Os orçamentos do Estado reservam, todos os anos, uma ínfima parte para o desporto. Um dos primeiros problemas é a falta de recursos financeiros?
Essa debilidade nas políticas públicas centrais tem a sua tradução prática na construção dos orçamentos do Estado e nas verbas que são afetas ao Desporto. O Desporto vive, essencialmente, dos fundos que têm origem nos jogos sociais. Basta os jogos sociais terem quebras para se repercutir no financiamento do Desporto. Não é possível o governo dispor para o Desporto de uma verba que na sua globalidade é metade do montante que anualmente a Federação Portuguesa de Futebol tem só para gerir o futebol. Isto é uma vergonha para o próprio Estado e revelador da distorção instalada e da ausência de critério e qualidade das decisões políticas que são tomadas.

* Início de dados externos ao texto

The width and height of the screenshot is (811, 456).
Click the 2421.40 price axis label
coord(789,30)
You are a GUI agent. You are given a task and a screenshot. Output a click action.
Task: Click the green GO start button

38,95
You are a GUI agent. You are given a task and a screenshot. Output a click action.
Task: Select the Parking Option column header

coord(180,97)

É na monocultura do futebol, que seca tudo à volta, que radica o problema?
Não. É evidente que há alguma responsabilidade e algum excesso, especialmente no âmbito das políticas públicas e da governação, relativamente ao modo como olha para as diferentes modalidades. O futebol não é o culpado, mas a decisão política da governação é responsável por emitir sinais que só servem para acentuar essa assimetria, essa discricionariedade e só contribuem para reforçar a monocultura. Essa postura política não ajuda e não facilita. O futebol merece atenção, mas sem prejuízo de outras dimensões da atividade desportiva do país, que precisam de apoio, estímulo, carinho e reconhecimento pelo esforço que fazem, mesmo em condições adversas.

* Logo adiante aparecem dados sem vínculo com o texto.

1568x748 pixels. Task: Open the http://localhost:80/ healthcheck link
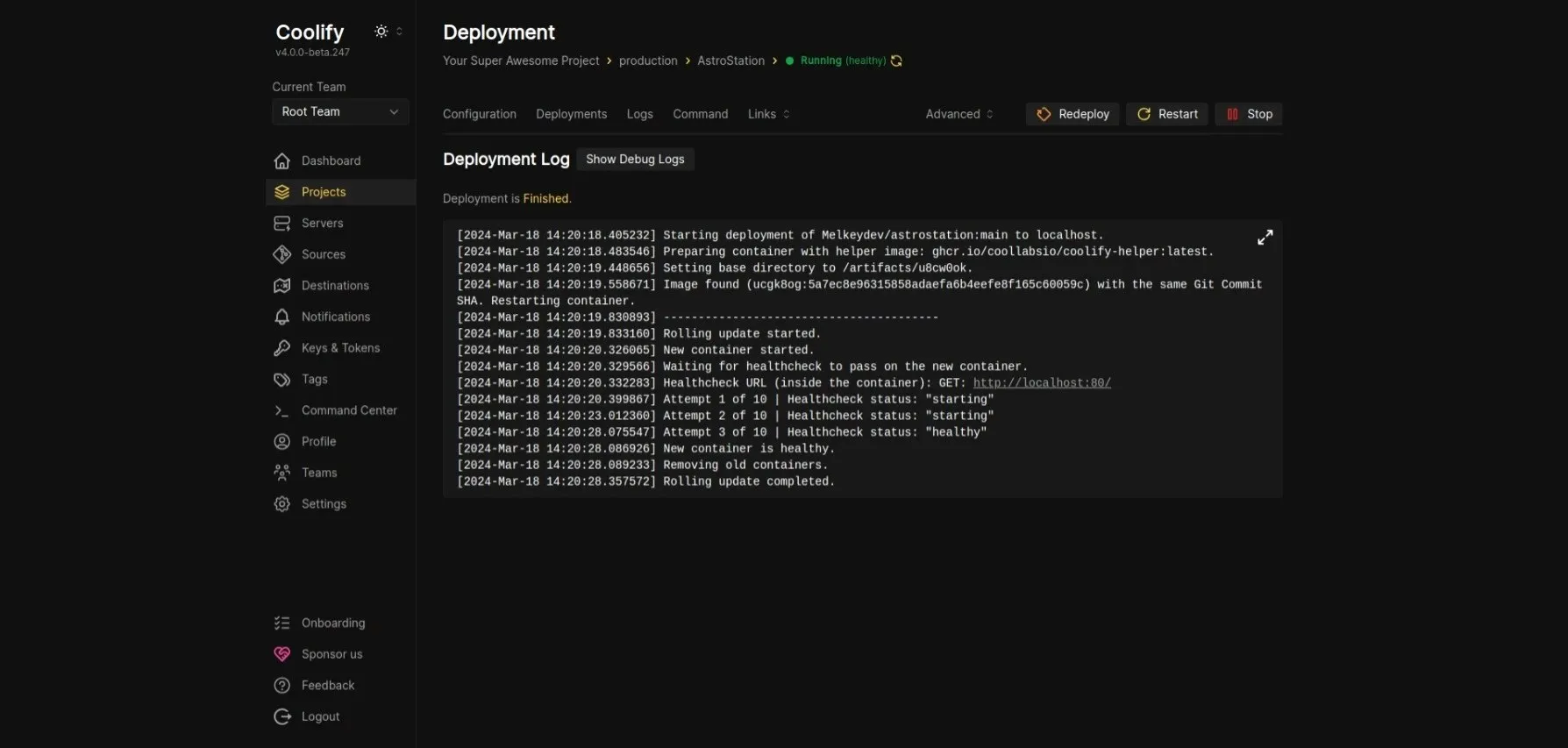[x=1042, y=383]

Tivemos, no passado, um Ministério do Desporto, agora temos uma Secretaria de Estado. A atenção política podia mudar com uma nova organização política?
Pouco ia adiantar um Ministério do Desporto com as verbas que atualmente são disponibilizadas para o setor. Penso que seria mais importante a localização orgânica na estrutura do governo do setor que tem a tutela do Desporto – que neste momento está no Ministério da Educação e em governos anteriores esteve na Presidência do Conselho de Ministros (e com acesso mais fácil ao primeiro ministro) – do que propriamente a constituição de um Ministério do Desporto. Ou seja, a questão orgânica pode ser relevante, mas está longe de ter a importância do papel das políticas públicas neste setor e da percentagem de verbas que o governo central afeta para o desenvolvimento da prática desportiva e que neste momento é muito fraca.

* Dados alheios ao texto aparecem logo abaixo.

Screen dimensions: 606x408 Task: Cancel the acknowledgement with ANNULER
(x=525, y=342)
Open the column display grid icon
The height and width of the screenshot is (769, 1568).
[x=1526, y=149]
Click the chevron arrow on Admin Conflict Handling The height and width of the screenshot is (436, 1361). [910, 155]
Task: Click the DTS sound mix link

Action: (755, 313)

A Espanha organizou, em 1992, os Jogos Olímpicos de Barcelona e, desde então, tornou-se uma potência desportiva, com vários campeões, em desportos individuais e coletivos. Acredita que é possível, num horizonte longínquo, um país de pequena dimensão como Portugal organizar uns Jogos Olímpicos?
Num futuro longínquo, talvez. Mas sozinho acho que não tem condições. Mas uma candidatura conjunta ibérica, como vai acontecer para o mundial de futebol 2030, é um cenário possível. Aliás, as candidaturas conjuntas vão ser uma tendência do futuro nas olimpíadas e em outros certames, muito devido à despesa e esforço logístico que a realização do evento numa única cidade ou país envolvem. Portugal tem condições, sobretudo ligadas aos desportos náuticos e que apontariam para uma possibilidade dessa natureza sem custos do ponto de vista infraestruturais muito significativos.

 

Cara da Notícia

Uma vida ligada ao Desporto

 

José Manuel Constantino nasceu em Santarém a 21 de maio de 1950. Preside ao COP desde 2013. Licenciado em Educação Física pelo Instituto Superior de Educação Física, exerceu atividade docente entre 1973 e 2002. Foi professor do ensino básico e docente universitário, nomeadamente professor auxiliar convidado da cadeira de Organização e Desenvolvimento do Desporto do Curso Superior de Educação Física e Desporto, da Universidade Lusófona de Humanidades e Tecnologias. Foi membro do Conselho de Fundadores da Fundação do Desporto, presidente do Instituto do Desporto de Portugal, presidente do Conselho Nacional Antidopagem e presidente do Conselho Nacional Contra a Violência no Desporto. Liderou ainda a Confederação do Desporto de Portugal. A Universidade do Porto atribuiu-lhe o título de “Doutor Honoris Causa”, em setembro de 2016.